PROBLEM STATEMENT
Each line from the one with "Task: Select the" through the last line below must be written out exactly. Do not copy pictures.

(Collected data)
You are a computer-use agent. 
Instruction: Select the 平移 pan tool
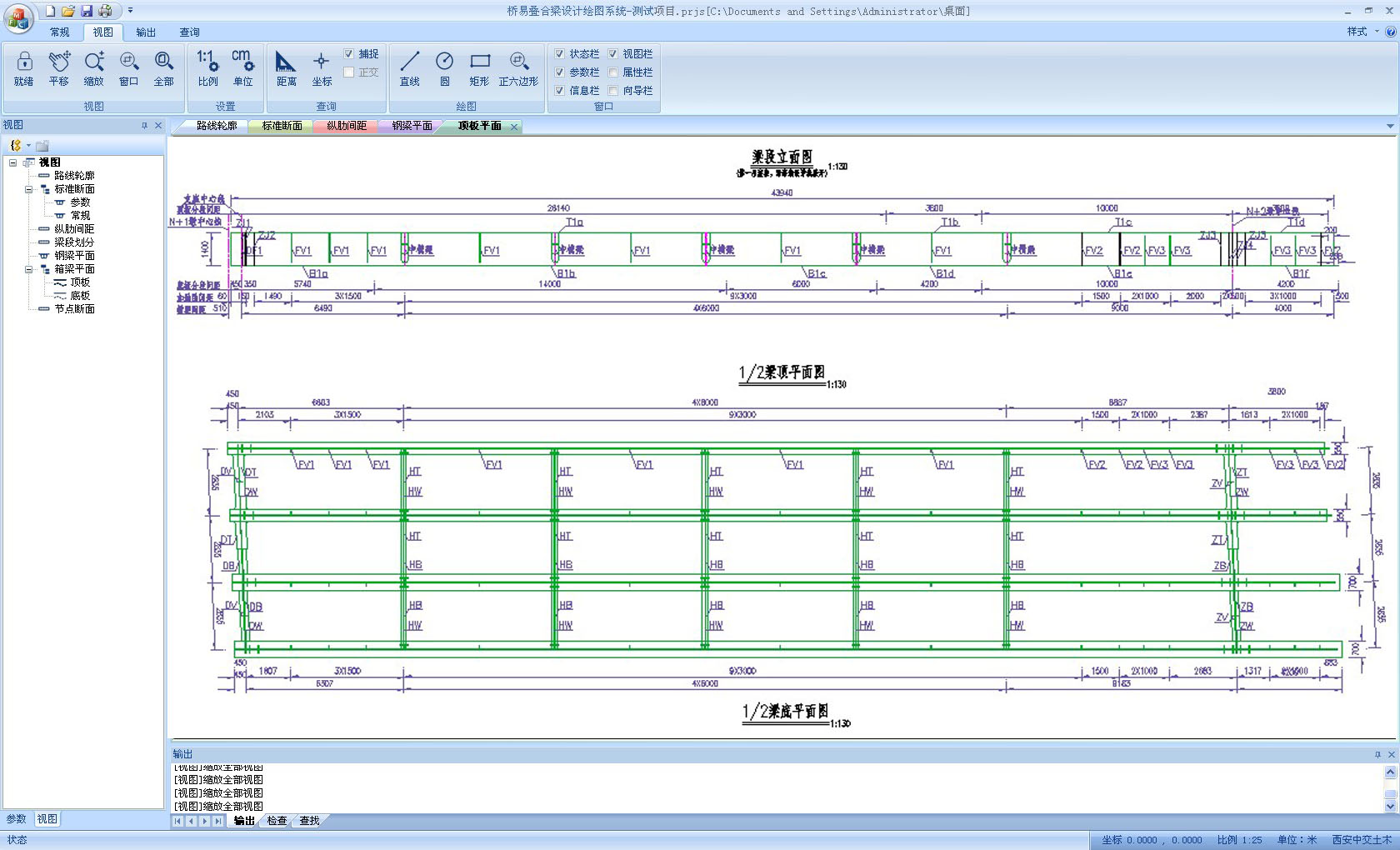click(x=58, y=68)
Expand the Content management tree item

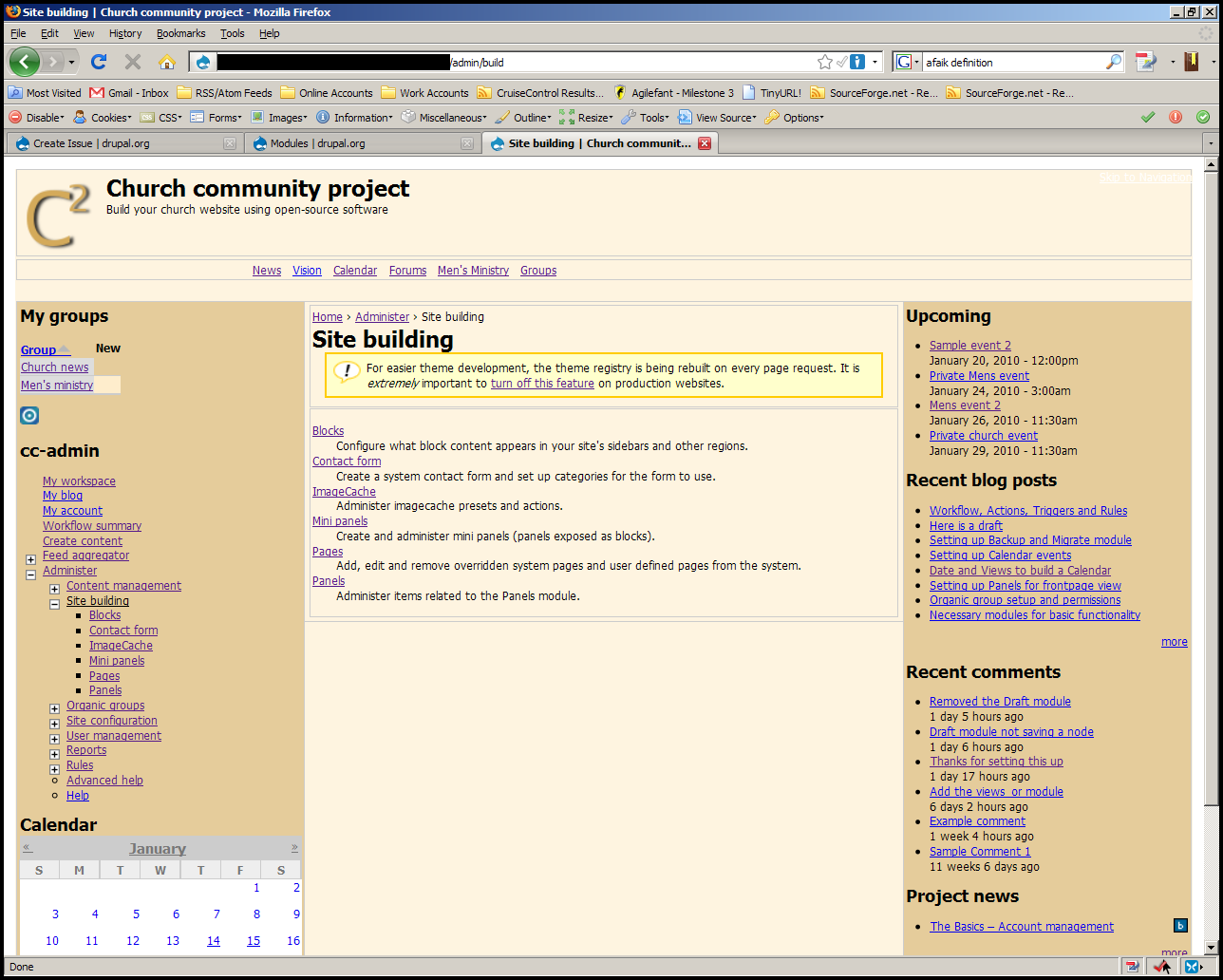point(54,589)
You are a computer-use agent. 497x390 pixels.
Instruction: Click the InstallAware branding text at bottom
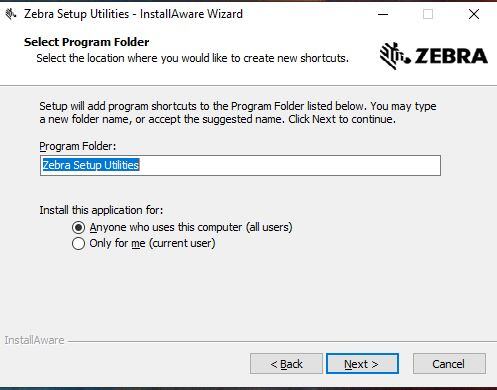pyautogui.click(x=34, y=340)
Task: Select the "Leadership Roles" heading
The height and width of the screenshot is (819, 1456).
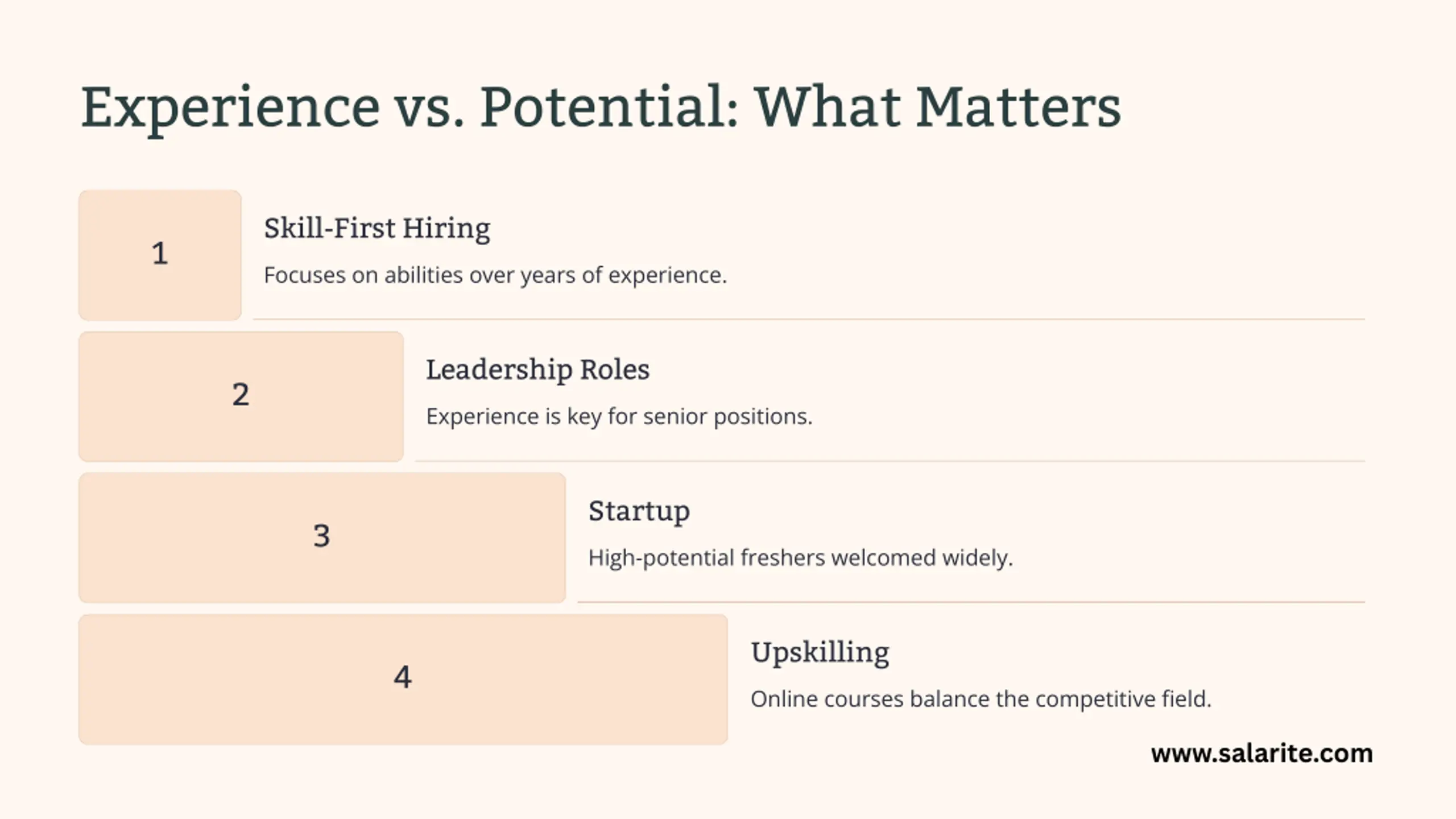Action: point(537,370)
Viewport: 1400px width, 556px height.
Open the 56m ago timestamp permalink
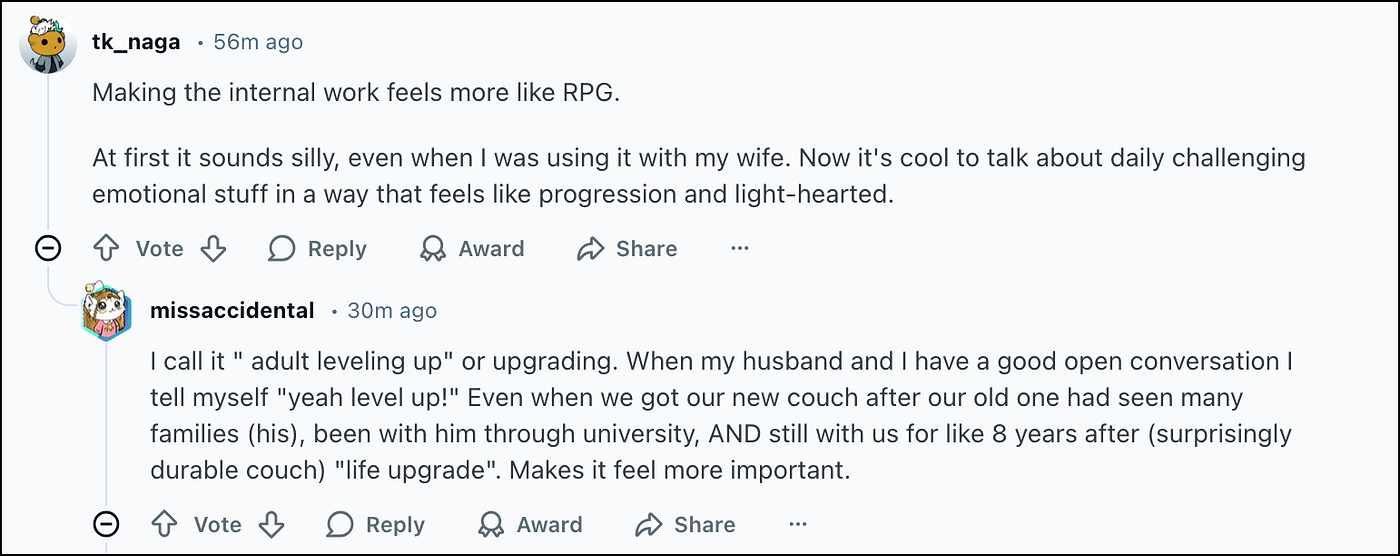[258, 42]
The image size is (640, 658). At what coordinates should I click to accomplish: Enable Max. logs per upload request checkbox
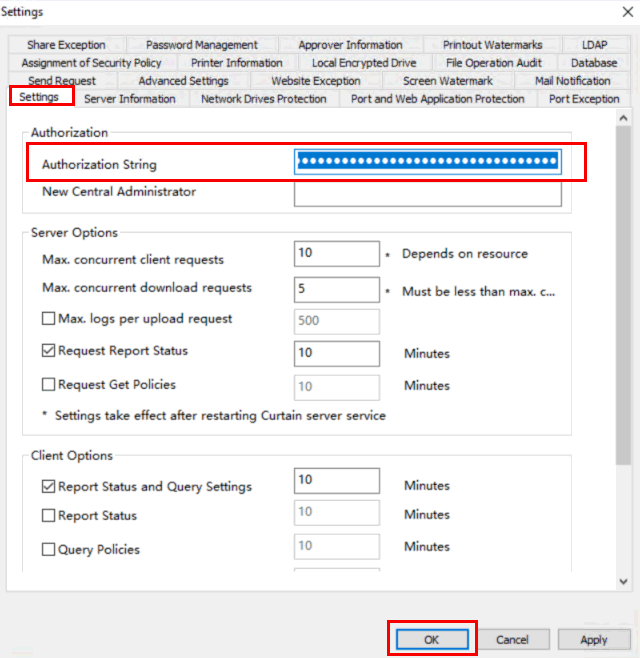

SOLUTION TO THIS PROBLEM
Task: Select the "Leadership Roles" heading
The height and width of the screenshot is (819, 1456).
Action: point(537,370)
Viewport: 1400px width, 556px height.
Open the 56m ago timestamp permalink
[258, 42]
The image size is (640, 658). At what coordinates should I click to accomplish: Enable Max. logs per upload request checkbox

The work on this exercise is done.